Problem details
Write out every entry, unchanged. Skip any picture.

::::

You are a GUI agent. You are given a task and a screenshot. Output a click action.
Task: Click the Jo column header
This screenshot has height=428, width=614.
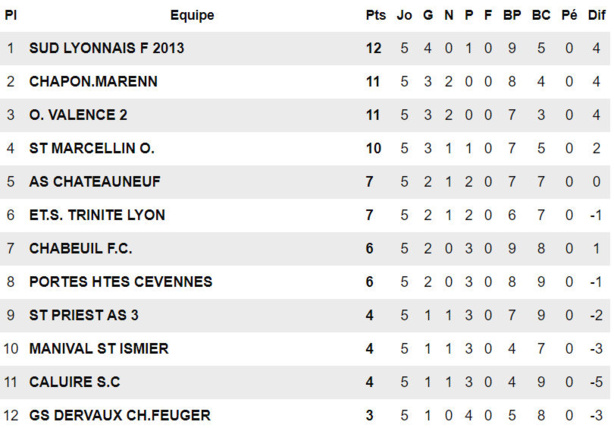point(404,15)
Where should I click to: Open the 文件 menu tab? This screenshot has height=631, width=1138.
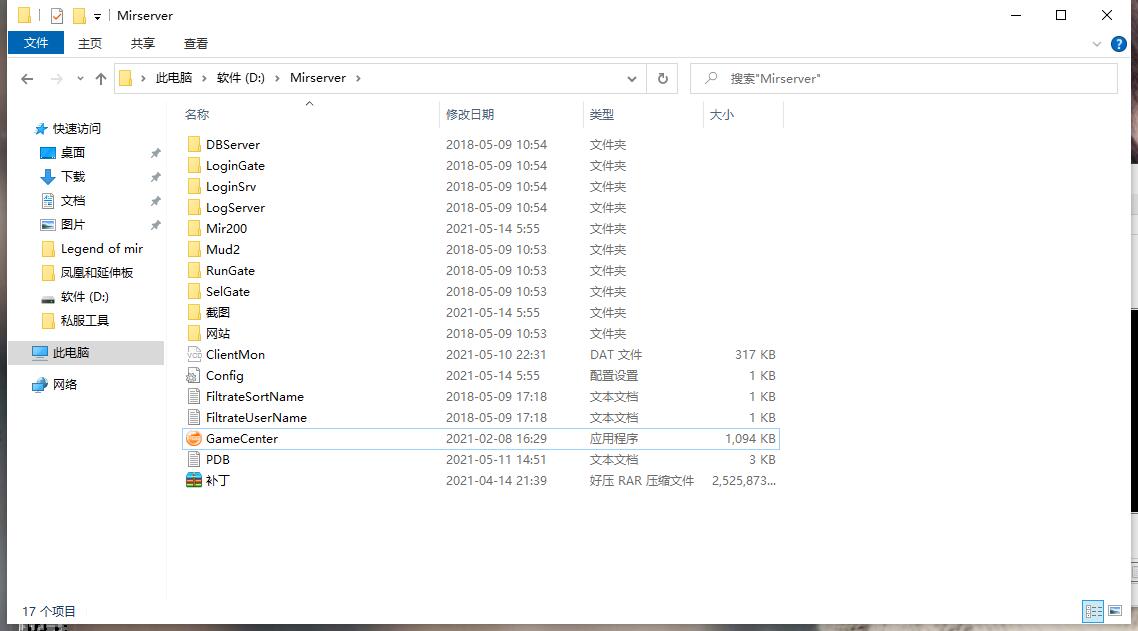pyautogui.click(x=36, y=43)
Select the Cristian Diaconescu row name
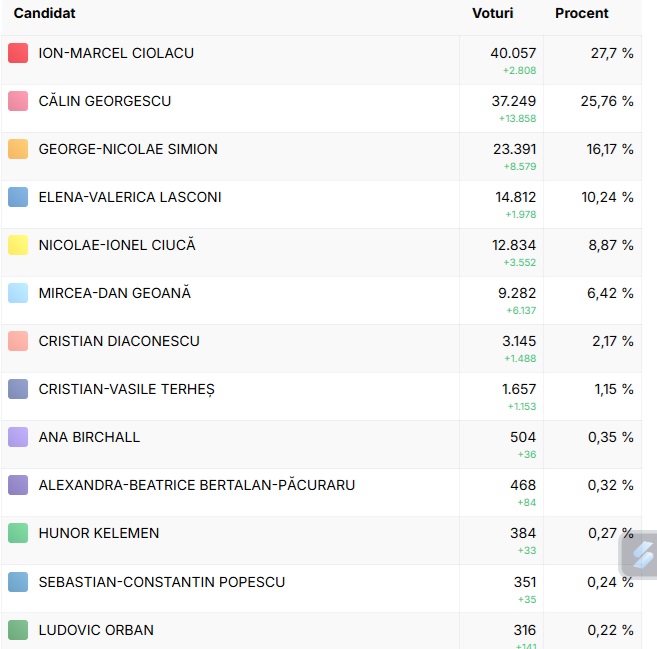This screenshot has height=649, width=657. point(119,341)
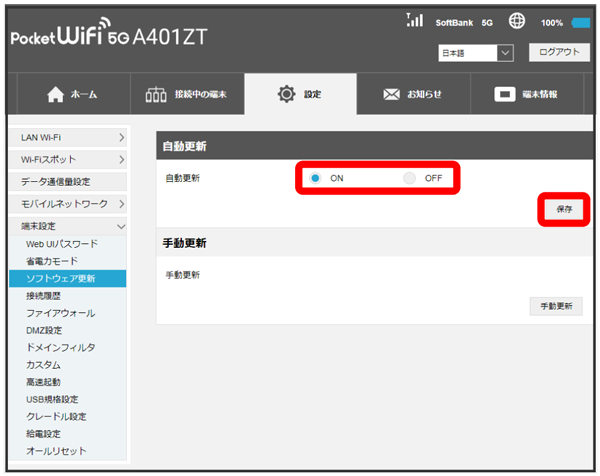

::::

Exercise solution
You are a GUI agent. You are given a task and a screenshot. Output a click action.
Task: Click the Jo column header
This screenshot has height=428, width=614.
point(404,15)
Where should I click to: Open the 文件 menu tab? This screenshot has height=631, width=1138.
pyautogui.click(x=36, y=43)
Select the Cristian Diaconescu row name
This screenshot has height=649, width=657. point(119,341)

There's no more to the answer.